One whole weekend! :) You don't want to know how many weekends of mine that
netflix or videogames have claimed. I think I turned out alright though. For
me, it's mainly about whether I feel motivated. If I do, it's easy to avoid
that other stuff. If not, then there's an endless stretch of time with nothing
to do and no money to pursue hobbies. That stuff is a natural filler for the
void of endless boredom.

About the kids: I wanted to ask you, how did the kids handle it when you left?
I guess you didn't get too into it, so maybe they didn't feel very strongly
one way or the other about whether you played. But I think I'm going to try to
cultivate a relationship with my kids over videogames, whether it's playing
Minecraft with them or whatever MMO they want to play. It seems like hiking
through the woods together, but virtual woods.
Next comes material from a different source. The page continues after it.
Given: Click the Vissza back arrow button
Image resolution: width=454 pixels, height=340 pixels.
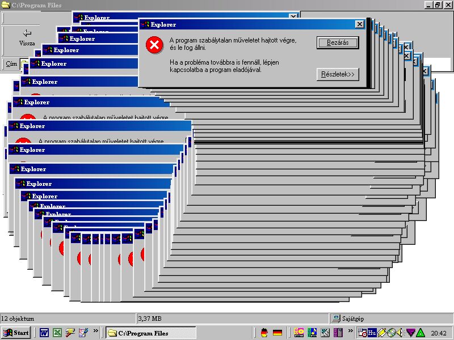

But I'd imagine it's going to
go like: They might get too into it at the expense of schoolwork, so I'll have
to put my foot down and say no more, which will make them quite upset. And
sure, that's the job of a parent. I'm their parent, not just their friend. But
I can't help remember how misplaced my father's rules were, so I don't want to
become like that. Yet I remember how much of a pushover my friend's dad was,
which my friend took full advantage of; again, don't want to be like that. So
I wonder how to strike a proper balance. It'd be great to hear from you and
anyone else with children what your rules are regarding videogames.

Is there an instruction manual that comes with each child? No? Hmmm....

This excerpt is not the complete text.